Francisco Javier Bernad Morales
Antígona
es, ante todo, un recuerdo de la infancia, de aquellas veladas en que, tras la
cena, nuestro padre nos relataba las historias de un mundo ideal poblado por
dioses y por héroes. Su voz se modulaba de tal manera, ora tranquila como un
anchuroso remanso, ora, cual impetuoso torrente, entrecortada, que a su compás
mi ánimo pasaba del sosiego a la exaltación. Mi imaginación desbordada acudía
entonces al encuentro de Héctor, Aquiles, Ulises, Diómedes y los dos Áyax, y se
batía junto a ellos ante los muros de Ilión. Pero aún más que estas belicosas
fantasías, me impresionaba el triste destino del linaje de Layo. Ahora,
endurecido por los años, me cuesta rememorar la angustia y la compasión que
entonces me embargaban ante el relato de la suerte de Antígona.

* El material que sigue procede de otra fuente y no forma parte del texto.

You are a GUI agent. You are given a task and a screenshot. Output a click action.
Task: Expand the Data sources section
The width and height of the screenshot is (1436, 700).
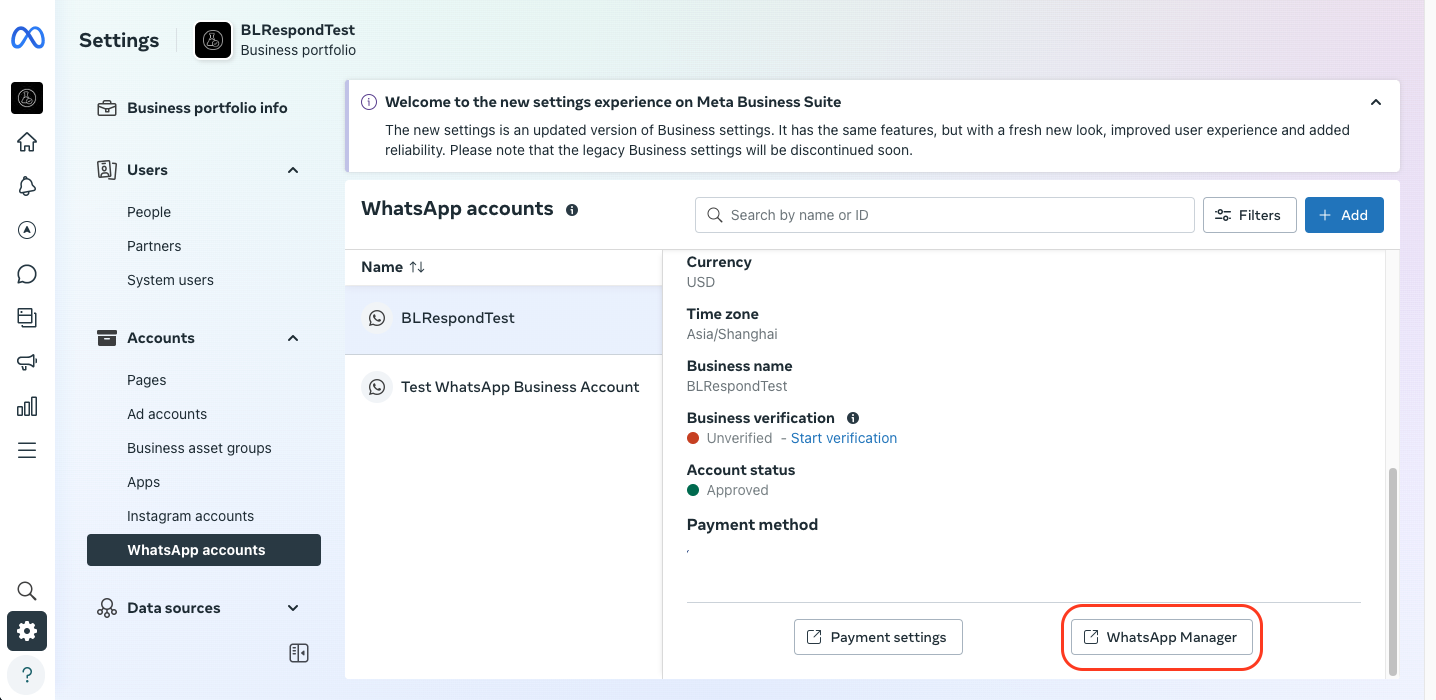293,608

Sensaciones en
todo caso similares a las que en mí suscitaban los sacrificios de Ifigenia y de
la hija de Jefté.
Pronto,
cuando leí la tragedia de Sófocles, me impresionó el primer estásimo, ese que
comienza: “Muchas cosas asombrosas existen y, con todo, nada más asombroso que
el hombre”; y continúa cantando la capacidad humana para dominar la naturaleza,
antes de concluir de una manera inquietante: “Poseyendo una habilidad superior
a lo que se puede uno imaginar, la destreza para ingeniar recursos, la encamina
unas veces al mal, otras veces al bien.”
Antígona,
aún más que Edipo o Electra, ha fascinado a estudiosos y poetas. De ella se han
ocupado, entre otros, Hegel, Hölderlin, Anouilh o Steiner. Pero, ¿qué hay en
ella para que tras más de dos milenios, aún desafíe a la razón y conmueva a la sensibilidad? Cada
época o cada lector ha dado su propia respuesta y ha reelaborado el mito en un
proceso nunca finalizado. El gesto de Antígona, al dar sepultura ritual a su
hermano Polinices, en contra de la orden de Creonte, manifiesta el conflicto
entre las obligaciones familiares y las leyes, entre el oikos (el ámbito familiar) y la poleis
(el espacio público) y consiguientemente, para la sociedad patriarcal
tradicional, entre lo femenino y lo masculino.
Creonte
intenta zanjar el conflicto fratricida que ha llevado a la muerte a Eteocles y
a Polínices, de una manera política. En su visión, el segundo,
independientemente de la verdad de su agravio, ha incurrido en un crimen al
dirigir contra la ciudad a un ejército extranjero. Por eso, su alma no merece
el descanso que alcanzaría si su cuerpo fuera sepultado. A Antígona, por su
parte, tampoco le importan las razones que aquel pudiera tener para proceder así, pues los principios que
rigen sus actos son anteriores o externos a la política. Los dos muertos son
sus hermanos y con eso basta para que ambos merezcan honras fúnebres. No cabe,
como pretende Creonte, dárselas tan solo a uno de ellos. Ya en un episodio
anterior, recogido en la tragedia Edipo
en Colono, Antígona había dado muestras de su piedad filial al acompañar a
su padre ciego en el destierro. Ahora, desafía a Creonte y elige arriesgar la
vida antes que omitir un deber fraterno. Ante los razonamientos con que el rey
intenta explicarle que un hermano murió asaltando la ciudad y el otro
defendiéndola, por lo cual merecen distinto tratamiento, ella opone un rotundo:
“Mi persona no está hecha para compartir el odio, sino el amor.”
En
nuestros días, Antígona aún representa el coraje de aquellos que consideran la
justicia más importante que la ley y, ante órdenes impías, deciden seguir la propia conciencia en
lugar de escudarse cobardemente en la obediencia debida.